Milka Doktorova realized early into her PhD research that she might need to work in two different labs, hundreds of miles apart. It was the only way she could validate simulations and examine in atomic detail the way our cell membranes function – information that could ultimately lead to developing effective medications. Until now, most studies on how medications affect membrane barriers and the proteins that live in them have been performed with artificial symmetric membranes, even though membranes in the body are asymmetric. Doktorova would need two different types of labs and advanced technologies to create and examine the asymmetric membranes needed to make her research more impactful for understanding what happens in our bodies—and the Cornell University Graduate Linkage program made it possible.

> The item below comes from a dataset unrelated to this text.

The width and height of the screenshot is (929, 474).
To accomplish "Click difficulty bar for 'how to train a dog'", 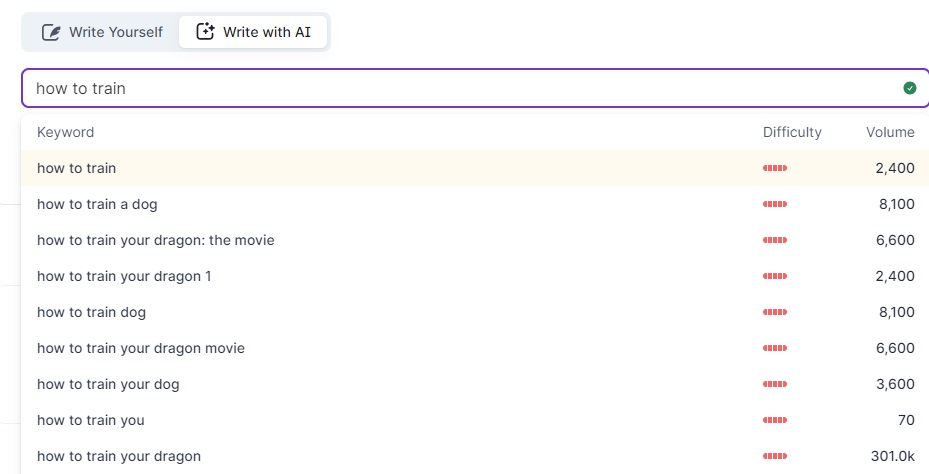I will (775, 204).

Created in 2006, the program, which is administered by Weill Cornell Medicine’s Graduate School of Medical Sciences and Cornell University Graduate School, allows graduate students from either campus to perform research at the other, promoting faculty and graduate student exchanges between Ithaca and Manhattan. To date, 50 students from both campuses have participated in the program.
Doktorova, who expects to graduate in 2018 from the Tri-Institutional PhD Program in Computational Biology and Medicine at Weill Cornell Medicine, spent two years in Dr. Gerald Feigenson’s membrane biophysics laboratory at Cornell University in Ithaca. She’s now working in Dr. Harel Weinstein’s computational biophysics lab in New York City. Between the two labs, she is developing a protocol for understanding the structural properties and dynamics of asymmetric membranes, creating and studying them in Ithaca and performing computerized simulations in New York City. Through her research, she hopes to promote a better understanding of the effects of membrane asymmetry on the processes in the body, potentially leading to the development of new drugs that ultimately help patients.

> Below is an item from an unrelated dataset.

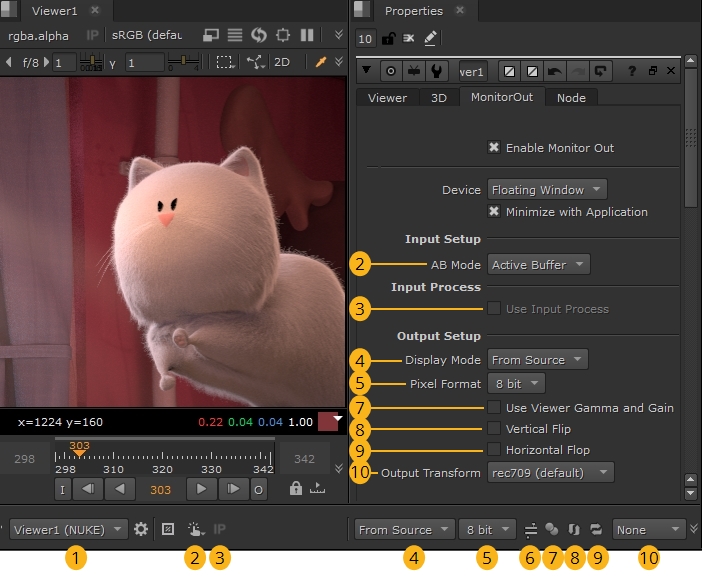This screenshot has height=579, width=702.
Task: Open the node help question mark
Action: 631,71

“For decades, it was difficult to make asymmetric membranes, and so very little experimental data existed, and simulation studies couldn't be validated,” said Doktorova, who grew up in Bulgaria and chose Weill Cornell Medicine for its intercampus collaborations. “Any new hypotheses formulated from the studies couldn’t be tested.”

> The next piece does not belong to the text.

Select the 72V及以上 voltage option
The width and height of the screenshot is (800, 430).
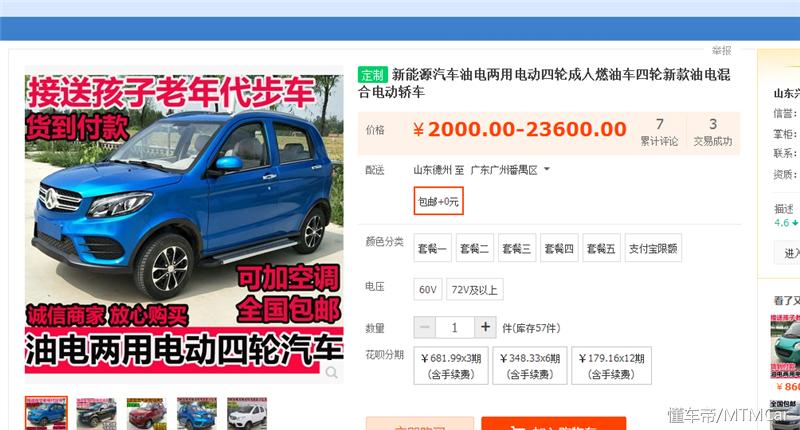pos(475,290)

Cornell University’s state-of-the-art equipment makes it possible for Doktorova to perform unique experiments on asymmetric membranes. At Cornell’s National Biomedical Center for Advanced ESR technologies, she used Electron Spin Resonance to measure the order of lipid molecules that make up the membrane. At Dr. Feigenson’s laboratory, she used microscopy imaging and collected experimental data on how asymmetry affects membrane structure. In New York City, she is building asymmetric membrane models on the computer to simulate their motions, and developing new mathematical models to analyze and compare the computational results to the experimental data she collected in Ithaca. These tools give her insight to the dynamic molecular interactions in cells’ membranes at an atomic detail that cannot be achieved in any other way.
“Milka has an ability to bring people together to plow new territory—and the one she chose is really important,” said Dr. Weinstein, the Maxwell M. Upson Professor of Physiology and Biophysics, chairman of the Department of Physiology and Biophysics and director of the HRH Prince Alwaleed Bin Talal Bin Abdulaziz Alsaud Institute for Computational Biomedicine at Weill Cornell Medicine.
“This is fundamental research in membrane biophysics, addressing a major gap in our ability to study and quantify the properties and mechanisms of one of the most important components of living cells--their membrane.”
Doktorova credits the principal investigators at both labs for being supportive of her research. “I talk about the wet lab experiments with Dr. Feigenson and the simulations and computational analysis with Dr. Weinstein,” she said, adding that it is unusual for someone with her background to work in an experimental biophysics lab, because scientists in different disciplines have historically avoided such open collaborations. “It requires faith to take a computational biologist and let them experiment in their lab. I’ve been lucky.”
“For Milka, she gets to be mentored by these two giants,” said Dr. Randi Silver, professor of physiology and biophysics and associate dean and Linkage program director of the Weill Cornell Graduate School of Medical Sciences. “She gets the best of both minds.” Dr. Silver added that the field of biomedical science is undergoing rapid transformation, with a new focus on interdisciplinary collaborations across many scientific and technical disciplines, including biology, chemistry, physics, nano-biotechnology, clinical medicine, applied mathematics, and computer science. The Linkage program helps to bring students into this new era of collaborative research.
Several papers based on Doktorova’s works have already appeared in scientific journals and another article, which includes the work of researchers from both labs, is currently being reviewed for publication.
“Bridging and combining disciplines through meaningful research is not a simple task,” Dr. Weinstein said. “Milka’s case is one of the best examples I know of where all these opportunities were actually used, with excellent outcome.” He added that the Linkage program is unique, because it offers students an education that prepares students for “the real future of science, which requires scientists from different fields and disciplines to think and work together.”